Thinking in MapReduce

MapReduce has been around for a number of years now, and was popularized by Hadoop. The thing about large scale data is in order to get timely answers from it you need to divide up the problem and operate in parallel. Or you find an extremely fast system. The problem with getting a bigger and faster box is that data growth is outpacing hardware improvements.

Data growth vs moores law

MapReduce itself is a framework for splitting up data, shuffling the data to nodes as needed, and then performing the work on a subset of data before recombining for the result. Let’s take an example like counting up total pageviews. If we wanted leverage MapReduce on this we would split the pageviews into 4 separate buckets. We could do this like:

for i = 1 to 4: for page in pageview: bucket[i].append(page)

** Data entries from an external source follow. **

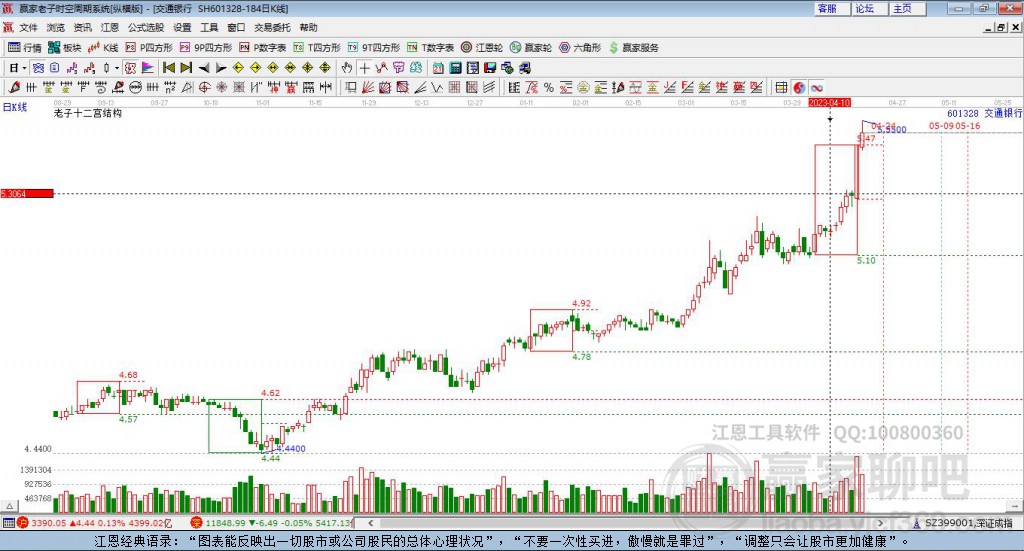1024x551 pixels.
Task: Switch to the K线 chart view
Action: (x=103, y=48)
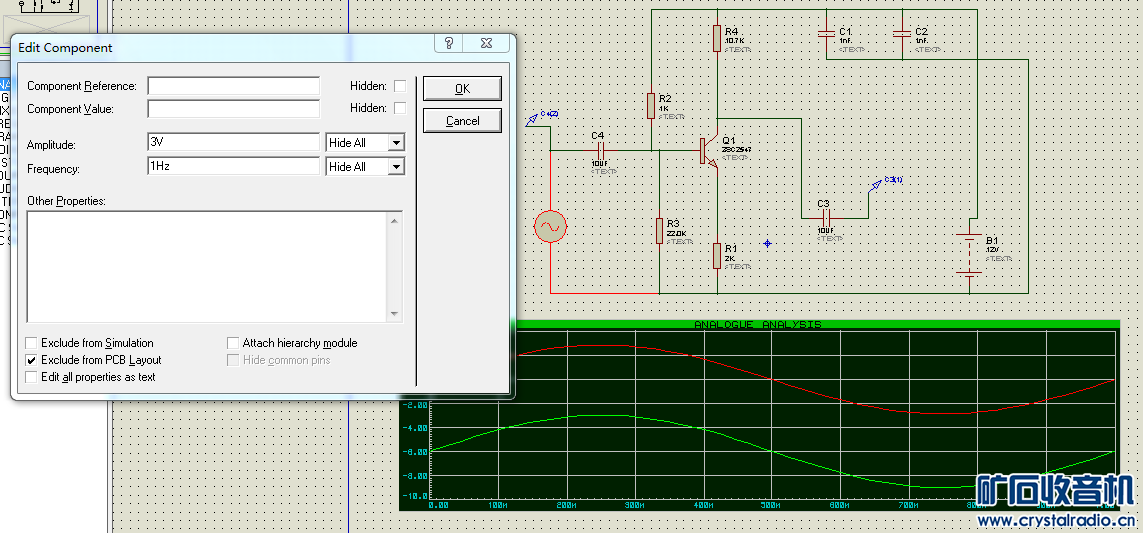Open Amplitude Hide All dropdown
The height and width of the screenshot is (533, 1143).
396,143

Now we would have 4 buckets each with a set of pageviews. From here we could perform a number of operations, such as searching to find the 10 most recent in each bucket, or counting up the pageviews in each bucket:

for i = 1 to 4: for page in bucket: bucket_count[i]++

Now by combining the results we have the total number of page views. If we were to farm out the work to four different nodes we could see a roughly 4x performance improvement over using all the compute of one node to perform the count.

MapReduce as a concept

MapReduce is well known within the Hadoop ecosystem, but you don’t have to jump into Java to leverage. Citus itself has multiple different executors for various workloads, our real-time executor is essentially synonomous with being a MapReduce executor.

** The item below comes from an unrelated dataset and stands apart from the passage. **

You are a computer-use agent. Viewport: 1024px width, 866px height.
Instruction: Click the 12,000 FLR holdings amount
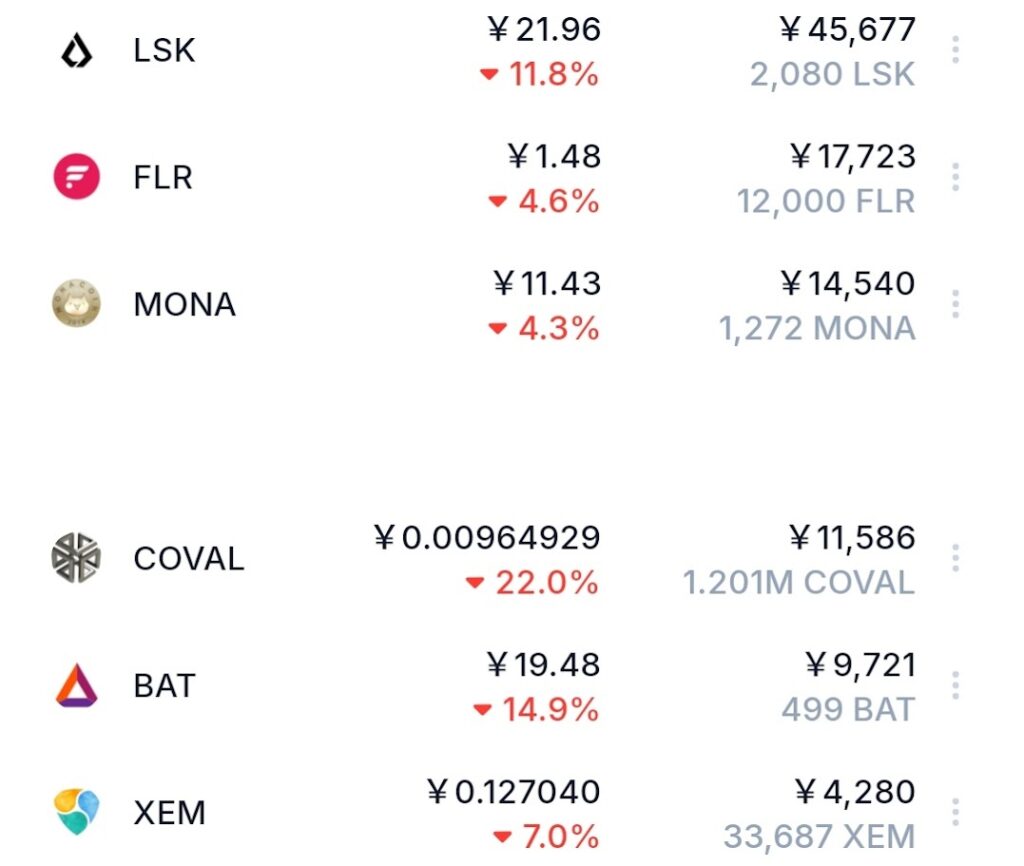(825, 201)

If you have 32 shards within Citus and run SELECT count(*) we split it up and run multiple counts then aggregate the final result on the coordinator. But you can do a lot more than count (*), what about average. For average we get the sum from all the nodes and the counts. Then we add together the sums and counts and do the final math on the coordinator, or you could average together the average from each node. Effectively it is:

SELECT avg(page), day
FROM pageviews_shard_1
GROUP BY day; average | date
---------+---------- 2 | 1/1/2019 4 | 1/2/2019
(2 rows) SELECT avg(page), day
FROM pageviews_shard_2
GROUP BY day; average | date
---------+---------- 8 | 1/1/2019 2 | 1/2/2019
(2 rows)

When we feed the above results into a table then average them we get:

 average | date
---------+---------- 5 | 1/1/2019 3 | 1/2/2019
(2 rows)

Note within Citus you don’t actually have to run multiple queries. Under the covers our real-time executor just handles it, it really is as simple as running:

SELECT avg(page), day
FROM pageviews
GROUP BY day; average | date
---------+---------- 5 | 1/1/2019 3 | 1/2/2019
(2 rows) 

For large datasets thinking in MapReduce gives you a path to get great performance without Herculean effort. And the best part may be that you don’t have to write 100s of lines to accomplish it, you can do it with the same SQL you’re used to writing. Under the covers we take care of the heavy lifting, but it is nice to know how it works under the covers.